A new method for the direct catalytic decomposition of nitric oxide (NO) is proposed in order to overcome several well-known problems toward its practical use. In this novel methodology, NO is first selectively adsorbed on Fe(II) ion-exchanged zeolites (LTA, MFI, and FAU) in the presence of excess oxygen; the concentrated NO in the zeolite microchannels is then decomposed by low-energy irradiation. The NO molecule is selectively adsorbed on Fe(II)–zeolites under the excess oxygen conditions, and that NO bond cleavage is more likely to occur for NO on Fe(II) than in the gas phase, because Fe(II) supplies an electron into an orbital of the NO molecule. A dinitrosyl species formed on Fe(II) sites in zeolites is decomposed via a N2O intermediate with lower activation energy. Achieving a closer distance between the two nitrogen atoms of two NO molecules by concentrating them on Fe(II) in zeolitic microcages is key to accelerate the decomposition with greatly reduced energy requirements.
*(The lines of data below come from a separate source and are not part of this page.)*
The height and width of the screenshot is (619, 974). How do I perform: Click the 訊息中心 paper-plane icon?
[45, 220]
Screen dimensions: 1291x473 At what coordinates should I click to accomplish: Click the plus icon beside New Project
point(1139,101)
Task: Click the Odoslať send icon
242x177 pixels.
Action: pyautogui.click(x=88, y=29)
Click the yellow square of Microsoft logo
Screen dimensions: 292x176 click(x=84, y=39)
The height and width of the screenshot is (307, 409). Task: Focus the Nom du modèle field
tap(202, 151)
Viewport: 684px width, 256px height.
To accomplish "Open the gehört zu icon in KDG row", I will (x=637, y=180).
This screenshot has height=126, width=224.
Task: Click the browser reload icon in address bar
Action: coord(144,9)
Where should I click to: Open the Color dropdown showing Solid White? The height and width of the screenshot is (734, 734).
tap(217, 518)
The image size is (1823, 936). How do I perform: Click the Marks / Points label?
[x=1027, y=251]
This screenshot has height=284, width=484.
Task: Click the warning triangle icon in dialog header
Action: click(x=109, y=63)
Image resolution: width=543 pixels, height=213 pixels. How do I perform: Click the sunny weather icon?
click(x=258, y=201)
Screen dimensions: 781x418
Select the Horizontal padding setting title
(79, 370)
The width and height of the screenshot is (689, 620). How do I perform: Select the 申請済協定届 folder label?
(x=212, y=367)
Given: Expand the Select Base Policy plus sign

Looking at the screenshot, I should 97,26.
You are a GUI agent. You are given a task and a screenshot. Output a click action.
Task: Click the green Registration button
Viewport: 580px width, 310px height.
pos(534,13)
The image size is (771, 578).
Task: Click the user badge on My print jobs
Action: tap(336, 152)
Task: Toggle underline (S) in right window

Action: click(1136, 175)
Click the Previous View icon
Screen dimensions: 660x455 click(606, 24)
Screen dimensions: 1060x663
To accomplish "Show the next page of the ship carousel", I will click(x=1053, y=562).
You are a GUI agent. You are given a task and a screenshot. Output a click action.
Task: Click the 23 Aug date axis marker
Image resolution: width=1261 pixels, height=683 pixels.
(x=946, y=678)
Based on these results, a catalytic redox cycle of Fe(II) in zeolites for NO decomposition is proposed, where the largest activation energy (the rate-determining step) is for the reaction 2NO→N2O+O (ca. 160kJ/mol), which is higher than that of NO decomposition on Cu-ZSM-5 (ca. 135kJ/mol). It is proposed that imitating the molecular mechanism of fungal nitric oxide reductase (P450nor) by utilizing an adjacent proton on Fe(II) ion-exchanged proton-form zeolite, the required energy for 2NO→N2O+O decreases further (ca. 40kJ/mol), allowing for successful reaction initiation with low-energy irradiation such as microwaves.